Do czasów Mozarta nie mieliśmy jeszcze dokładnego rozróżnienia, wszystko się mieszało. Dopiero potem weszły określenia bardziej ścisłe. W niemieckiej nomenklaturze Fachsystem rodzaje głosów są bardzo dobrze opisane. To cała gałąź teorii sztuki wokalnej. Jestem mezzosopranem, ale śpiewam także tzw. Zwischenfach, czyli „role pomiędzy”. To jest bardzo płynne, zwłaszcza w baroku. Zdarza mi się wykonywać partie sopranowe, które nie sięgają niebotycznych gór oraz partie mezzosopranowe, zawsze liryczne. Nie jestem przy tym mezzosopranem dramatycznym, który zaśpiewa Verdiego.

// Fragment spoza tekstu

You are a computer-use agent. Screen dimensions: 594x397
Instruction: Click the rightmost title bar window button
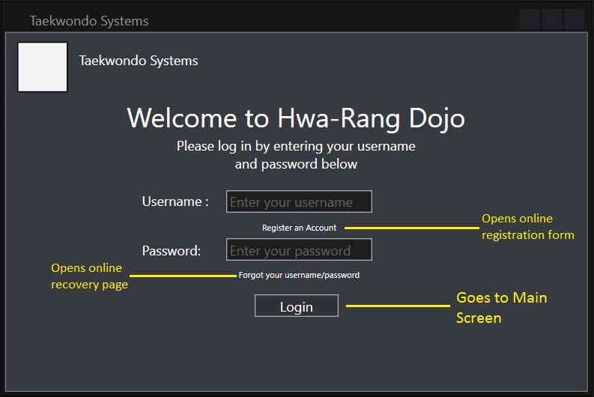[575, 19]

Partię „Halki” wykonywała już Pani na krakowskim Festiwalu „Opera Rara” w zwariowanej i oryginalnej reżyserii Cezarego Tomaszewskiego.
Rzeczywiście, inscenizację Cezarego Tomaszewskiego nazwałabym wręcz eksperymentalną na polskim rynku operowym. Była to produkcja opowiedziana surrealistycznie i abstrakcyjnie. My nie będziemy podróżować w aż takie rejony. W Hali Koszyki byłoby to niemożliwe, mamy za mało czasu i ogranicza nas także budżet. Jednak nie będzie to tradycyjne odwzorowanie „Halki”. Nie pójdziemy w stronę „cepelii”, nie będzie kierpców ani tradycyjnych strojów ludowych, choć przyznaje, że i to w tej przestrzeni mogłoby się sprawdzić.
Jaka więc będzie to „Halka”?
Najciekawszym pomysłem, biorąc pod uwagę to, czym dysponujemy, wydało mi się przeniesienie tego dzieła w lata 90. Ta epoka była przełomowa dla Polski. Dzisiejsi 30-latkowie lub starsi doskonale ten czas pamiętają. Były to dla nas wielkie zmiany, otworzył się świat, pojawiła się technologia, moda, inna od tej w PRL, zupełnie odmienna od tego, co było wcześniej. Co ciekawe, ta moda teraz wraca, dzisiejsi nastolatkowe chętnie sięgają po tamten styl. Zetknięcie się z tą historią w takiej wizualnej oprawie będzie według mnie bardzo czytelne i interesujące.
Scenografia w Hali Koszyki z oczywistych względów jest mocno ograniczona.
Dlatego będziemy nawiązywać do tych lat kostiumami i myślę, że to się dobrze sprawdzi, zwłaszcza że, jak powiedziałam, jest to historia ponadczasowa. Oczywiście w libretcie pojawia się dużo archaicznych słów, typu „panicz”, czy „węgrzyn”, których my dziś nie używamy. Ale w jakiekolwiek czasy nie przenieślibyśmy tego libretta, ta opowieść jest absolutnie uniwersalna. Takie sytuacje zdarzały się 100 lat temu i dzieją się w czasach dzisiejszych. Nagłówki gazet opowiadają nam o takich samych wydarzeniach. Chciałabym, żeby publiczność mogła usłyszeć muzykę romantyczną, ale wykonywaną przez postaci, które wyglądają podobnie jak my i z którymi łatwo możemy się utożsamić.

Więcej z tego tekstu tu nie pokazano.